Sin caer justo en lo que critico
al inicio, esto es, pontificar, sí me atrevo a hacer algunas observaciones que ayuden
a trazar un plano general del problema. Podemos visualizar el perfil de las
familias actuales de clase media, en las cuales resulta común, o que sean
monoparentales, o que ambos padres trabajen fuera de casa para cubrir las
necesidades económicas de la familia. Ahí ya tenemos un punto de inflexión que
dificulta la transmisión de valores ciudadanos a los hijos.
Hemos ido cayendo en la idea del
capitalismo como eje de nuestros proyectos de vida, en suponer que el valor de
una persona se mide en pesos y centavos, y que para ser alguien en la vida habrá
que acumular bienes. Hay infinidad de
arquetipos ahí afuera que así lo sugieren en una primera vista, llevándonos a
creer que, tan es importante, que no obstan los medios utilizados, con tal de
conseguir el fin deseado.
Tendemos a “normalizar” la
violencia en cualesquiera de sus formas.
Justificarla, racionalizarla, hacerla ver como algo cotidiano y sin
importancia. Estamos generando jóvenes que
no están acostumbrados a luchar por conseguir las cosas; buscan la satisfacción
inmediata, sin reparar en los costes que ésta tenga. Además, son niños de
cristal, personas con baja tolerancia a la frustración, que se violentan con
facilidad.
Colocamos a estos jóvenes en un
ambiente de libertades. Les permitimos
hacer lo que gusten, sin detenerse a
ponderar los posibles resultados, o
sopesar las consecuencias de sus acciones. Muy en el fondo de nosotros,
los mayores, hay un sentimiento de inseguridad, un temor a perder la simpatía
de los hijos, y hasta una idea mágica de que, en estos tiempos, tal vez ellos
sepan mejor que nosotros cómo conducirse allá afuera. Extrapolamos nuestra desventaja tecnológica a
la vida misma, hasta llegar a sentirnos incompetentes para orientarlos.

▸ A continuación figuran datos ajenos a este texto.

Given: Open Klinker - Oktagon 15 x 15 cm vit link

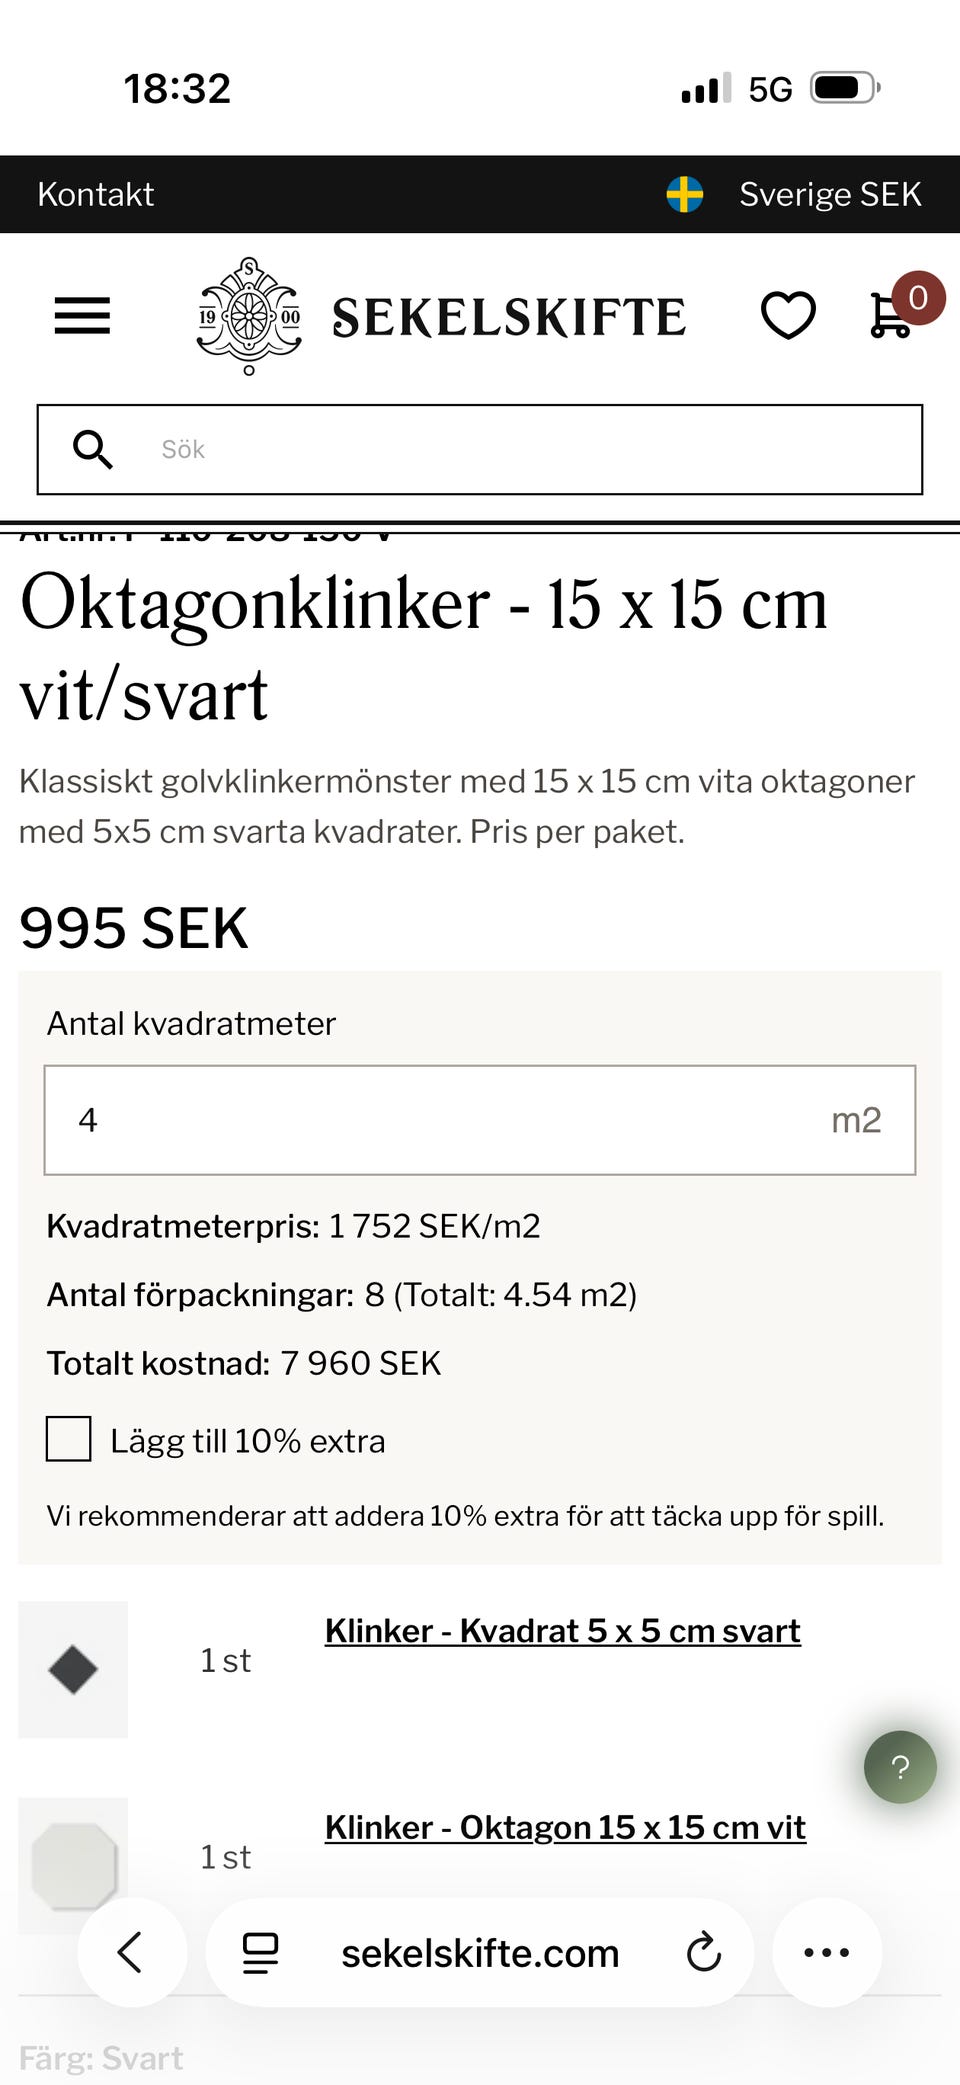Looking at the screenshot, I should (565, 1827).
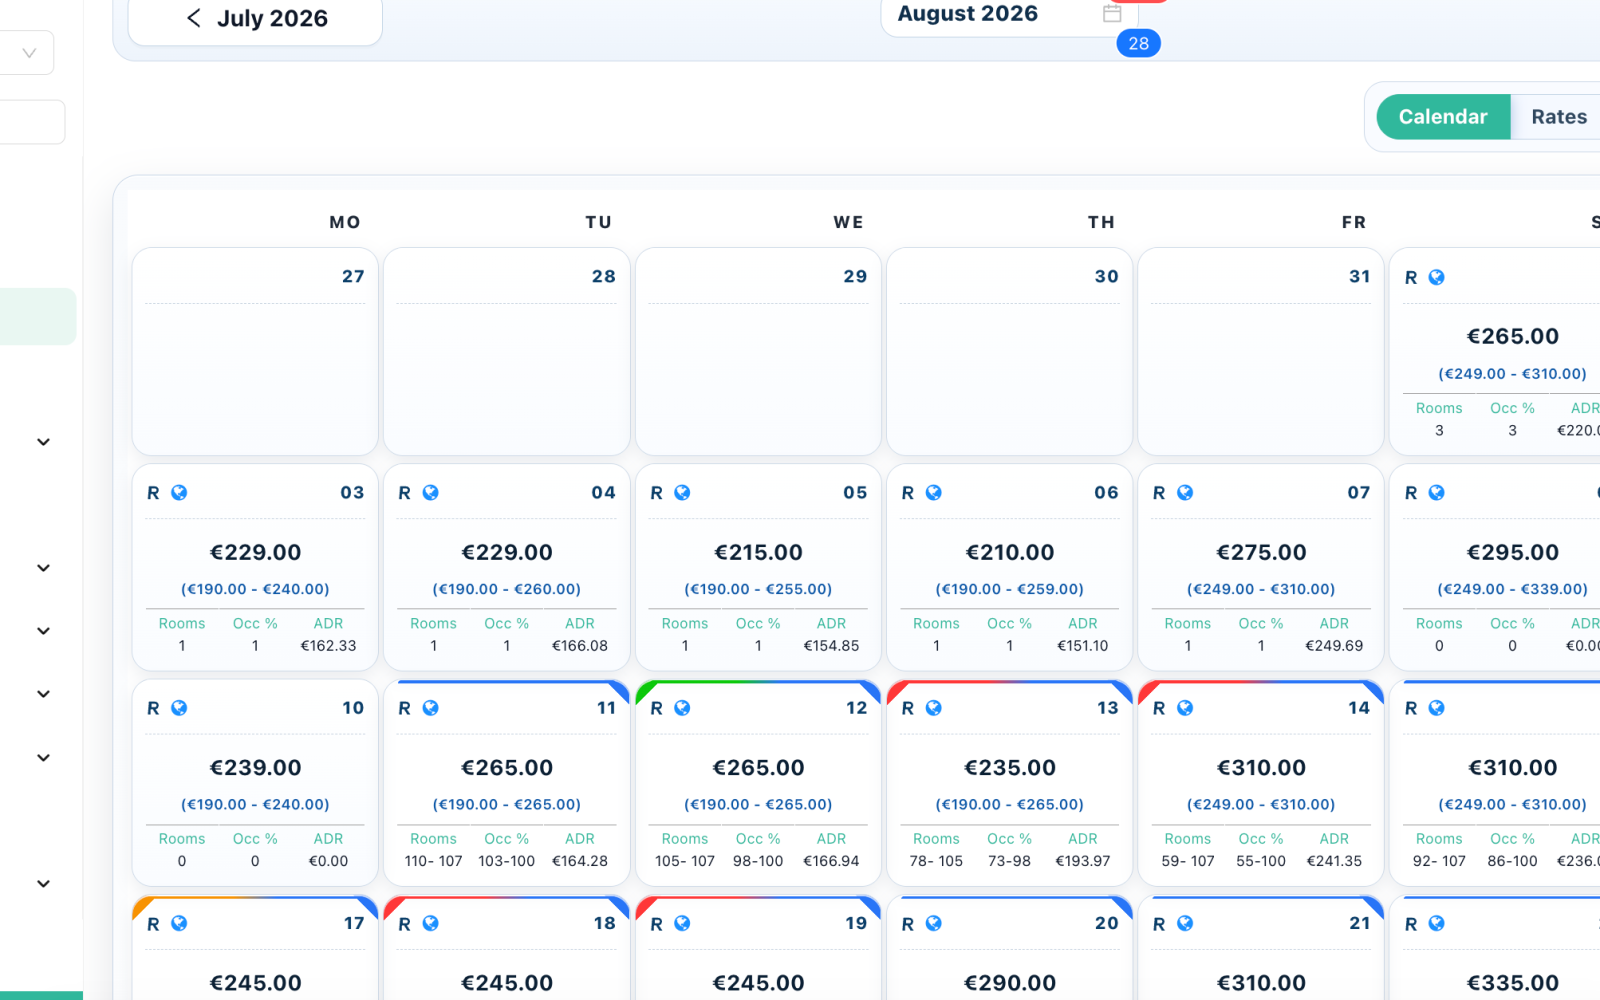This screenshot has height=1000, width=1600.
Task: Click the R icon on day 12
Action: tap(657, 708)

Un escenario de impunidad no
contribuye a abatir la criminalidad.
Cuando a una mujer le da miedo denunciar, o la criminalizan a ella misma
por haber sido violentada. Cuando las
indagatorias arrojan pobres resultados, o terminan en el fondo de un cajón. En un sistema en el que la justicia tantas
veces se aplica de manera discrecional, se genera el pensamiento en el criminal
potencial de que infringir la ley no traerá consecuencias. Ello llevará a más de uno a caer en conductas
ilícitas.
Por la Debanhi de hoy y las del futuro,
es necesario asumir que el problema es de todos, de tal manera que todos estamos obligados a solucionarlo.